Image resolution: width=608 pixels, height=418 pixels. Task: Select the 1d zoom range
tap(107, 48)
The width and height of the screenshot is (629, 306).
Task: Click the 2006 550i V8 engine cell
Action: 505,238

→ **Problem to solve**: Copy all the entries exactly.

→ **Answer to this problem**:
Image resolution: width=608 pixels, height=418 pixels. Task: Select the 1d zoom range
tap(107, 48)
The width and height of the screenshot is (629, 306).
Task: Click the 2006 550i V8 engine cell
Action: 505,238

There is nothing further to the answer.